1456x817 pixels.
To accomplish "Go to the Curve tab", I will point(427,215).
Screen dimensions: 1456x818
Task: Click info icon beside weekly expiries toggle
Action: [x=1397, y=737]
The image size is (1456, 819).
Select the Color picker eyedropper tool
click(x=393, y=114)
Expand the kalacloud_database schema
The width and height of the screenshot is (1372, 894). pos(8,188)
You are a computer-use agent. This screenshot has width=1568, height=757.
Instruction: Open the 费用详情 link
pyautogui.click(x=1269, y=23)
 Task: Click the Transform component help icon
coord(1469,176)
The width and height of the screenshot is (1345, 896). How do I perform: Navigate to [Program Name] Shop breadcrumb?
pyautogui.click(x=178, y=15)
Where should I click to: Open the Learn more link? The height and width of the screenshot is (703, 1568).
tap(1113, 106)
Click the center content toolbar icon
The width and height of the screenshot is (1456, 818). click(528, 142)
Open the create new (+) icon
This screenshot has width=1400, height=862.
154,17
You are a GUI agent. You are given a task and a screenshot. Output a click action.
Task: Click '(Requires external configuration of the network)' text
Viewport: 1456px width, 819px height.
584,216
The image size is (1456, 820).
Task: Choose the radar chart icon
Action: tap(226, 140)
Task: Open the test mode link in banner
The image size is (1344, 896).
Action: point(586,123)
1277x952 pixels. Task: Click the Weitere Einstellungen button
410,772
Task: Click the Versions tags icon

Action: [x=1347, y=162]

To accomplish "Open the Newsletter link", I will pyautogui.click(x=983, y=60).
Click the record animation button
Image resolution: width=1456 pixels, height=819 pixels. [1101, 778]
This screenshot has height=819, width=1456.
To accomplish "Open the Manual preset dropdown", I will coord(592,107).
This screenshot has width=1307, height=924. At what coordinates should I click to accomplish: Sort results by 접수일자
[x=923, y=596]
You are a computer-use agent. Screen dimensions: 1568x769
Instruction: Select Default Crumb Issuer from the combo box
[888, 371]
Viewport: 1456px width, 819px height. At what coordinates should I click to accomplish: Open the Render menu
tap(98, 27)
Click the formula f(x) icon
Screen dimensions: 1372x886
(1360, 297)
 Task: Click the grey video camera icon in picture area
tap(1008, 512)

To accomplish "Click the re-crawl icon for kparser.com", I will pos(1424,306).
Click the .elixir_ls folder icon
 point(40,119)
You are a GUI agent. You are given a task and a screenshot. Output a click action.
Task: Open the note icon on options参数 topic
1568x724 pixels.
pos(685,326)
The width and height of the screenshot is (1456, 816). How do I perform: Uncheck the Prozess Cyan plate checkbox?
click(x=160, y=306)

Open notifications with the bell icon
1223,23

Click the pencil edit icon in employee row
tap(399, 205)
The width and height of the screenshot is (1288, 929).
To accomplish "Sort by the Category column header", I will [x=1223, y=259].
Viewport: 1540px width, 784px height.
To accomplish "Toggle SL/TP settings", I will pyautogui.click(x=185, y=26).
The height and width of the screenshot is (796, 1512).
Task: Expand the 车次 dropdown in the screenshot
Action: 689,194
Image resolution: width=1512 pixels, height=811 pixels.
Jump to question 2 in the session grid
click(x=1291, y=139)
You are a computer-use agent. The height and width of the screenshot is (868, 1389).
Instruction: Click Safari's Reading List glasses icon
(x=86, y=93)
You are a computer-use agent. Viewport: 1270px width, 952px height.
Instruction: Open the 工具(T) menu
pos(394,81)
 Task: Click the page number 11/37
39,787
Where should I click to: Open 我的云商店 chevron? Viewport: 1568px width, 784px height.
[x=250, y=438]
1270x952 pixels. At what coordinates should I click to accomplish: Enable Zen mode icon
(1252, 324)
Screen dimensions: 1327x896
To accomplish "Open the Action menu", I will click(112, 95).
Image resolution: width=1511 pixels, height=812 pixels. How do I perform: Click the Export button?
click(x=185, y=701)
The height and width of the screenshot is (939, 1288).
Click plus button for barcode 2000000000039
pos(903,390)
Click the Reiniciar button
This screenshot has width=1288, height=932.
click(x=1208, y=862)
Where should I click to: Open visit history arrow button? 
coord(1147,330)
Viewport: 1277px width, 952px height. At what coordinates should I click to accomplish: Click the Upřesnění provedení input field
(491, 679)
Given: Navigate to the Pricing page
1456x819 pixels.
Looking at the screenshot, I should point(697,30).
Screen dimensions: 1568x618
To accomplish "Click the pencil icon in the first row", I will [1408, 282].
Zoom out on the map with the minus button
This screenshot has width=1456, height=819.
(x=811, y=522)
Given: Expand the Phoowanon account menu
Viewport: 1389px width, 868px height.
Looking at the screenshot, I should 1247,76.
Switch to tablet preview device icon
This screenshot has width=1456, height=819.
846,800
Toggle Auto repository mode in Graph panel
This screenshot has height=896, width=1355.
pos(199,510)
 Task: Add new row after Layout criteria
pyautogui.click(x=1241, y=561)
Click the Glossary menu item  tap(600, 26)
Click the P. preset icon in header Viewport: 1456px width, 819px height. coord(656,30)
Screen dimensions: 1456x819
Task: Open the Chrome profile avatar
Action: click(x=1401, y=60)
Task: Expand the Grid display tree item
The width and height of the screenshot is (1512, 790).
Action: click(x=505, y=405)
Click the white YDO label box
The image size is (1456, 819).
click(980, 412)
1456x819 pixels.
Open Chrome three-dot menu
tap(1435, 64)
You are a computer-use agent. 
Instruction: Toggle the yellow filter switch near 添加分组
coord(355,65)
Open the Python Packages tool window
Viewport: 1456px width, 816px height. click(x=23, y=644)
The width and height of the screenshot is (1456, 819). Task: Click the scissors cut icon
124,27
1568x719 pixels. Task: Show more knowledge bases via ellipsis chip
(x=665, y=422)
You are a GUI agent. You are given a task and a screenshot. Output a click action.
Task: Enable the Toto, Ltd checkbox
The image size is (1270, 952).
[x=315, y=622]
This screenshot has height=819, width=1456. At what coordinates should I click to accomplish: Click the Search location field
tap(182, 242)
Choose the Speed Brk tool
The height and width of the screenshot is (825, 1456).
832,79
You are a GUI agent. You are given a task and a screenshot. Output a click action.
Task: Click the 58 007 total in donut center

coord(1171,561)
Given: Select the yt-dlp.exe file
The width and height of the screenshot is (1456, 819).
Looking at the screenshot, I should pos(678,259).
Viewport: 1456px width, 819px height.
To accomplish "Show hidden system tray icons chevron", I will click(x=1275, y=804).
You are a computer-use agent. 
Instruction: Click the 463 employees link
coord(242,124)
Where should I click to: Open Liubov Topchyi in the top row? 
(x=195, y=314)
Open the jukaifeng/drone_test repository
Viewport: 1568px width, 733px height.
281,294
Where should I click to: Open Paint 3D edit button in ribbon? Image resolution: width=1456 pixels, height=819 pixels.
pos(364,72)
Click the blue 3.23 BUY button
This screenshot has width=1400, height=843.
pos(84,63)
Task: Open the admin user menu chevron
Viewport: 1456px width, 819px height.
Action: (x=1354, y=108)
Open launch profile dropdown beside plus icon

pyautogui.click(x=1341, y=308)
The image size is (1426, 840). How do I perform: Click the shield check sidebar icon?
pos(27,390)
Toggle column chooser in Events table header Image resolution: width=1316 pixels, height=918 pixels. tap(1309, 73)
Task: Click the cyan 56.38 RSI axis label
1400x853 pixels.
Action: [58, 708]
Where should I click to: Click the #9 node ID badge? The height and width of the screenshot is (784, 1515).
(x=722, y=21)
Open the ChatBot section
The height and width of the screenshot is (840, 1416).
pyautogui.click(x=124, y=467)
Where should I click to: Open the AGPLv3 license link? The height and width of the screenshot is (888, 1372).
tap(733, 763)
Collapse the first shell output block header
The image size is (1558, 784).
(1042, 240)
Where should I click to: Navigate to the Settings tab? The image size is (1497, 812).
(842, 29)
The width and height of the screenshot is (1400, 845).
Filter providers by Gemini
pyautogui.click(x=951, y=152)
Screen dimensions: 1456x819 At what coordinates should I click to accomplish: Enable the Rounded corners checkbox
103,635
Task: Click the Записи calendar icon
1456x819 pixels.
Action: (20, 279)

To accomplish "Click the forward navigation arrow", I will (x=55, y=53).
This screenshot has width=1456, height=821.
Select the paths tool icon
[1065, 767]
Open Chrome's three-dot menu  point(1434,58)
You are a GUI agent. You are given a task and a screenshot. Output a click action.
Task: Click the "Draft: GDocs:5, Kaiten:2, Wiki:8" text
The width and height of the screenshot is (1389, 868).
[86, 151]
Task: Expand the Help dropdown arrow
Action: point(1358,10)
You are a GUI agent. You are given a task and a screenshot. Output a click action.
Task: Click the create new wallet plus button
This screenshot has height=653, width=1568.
* * * * *
WHAT THE EXERCISE ASKS: Determine how many lines of the data include the word "label". Reply with the count and no other text.

TASK ANSWER: 2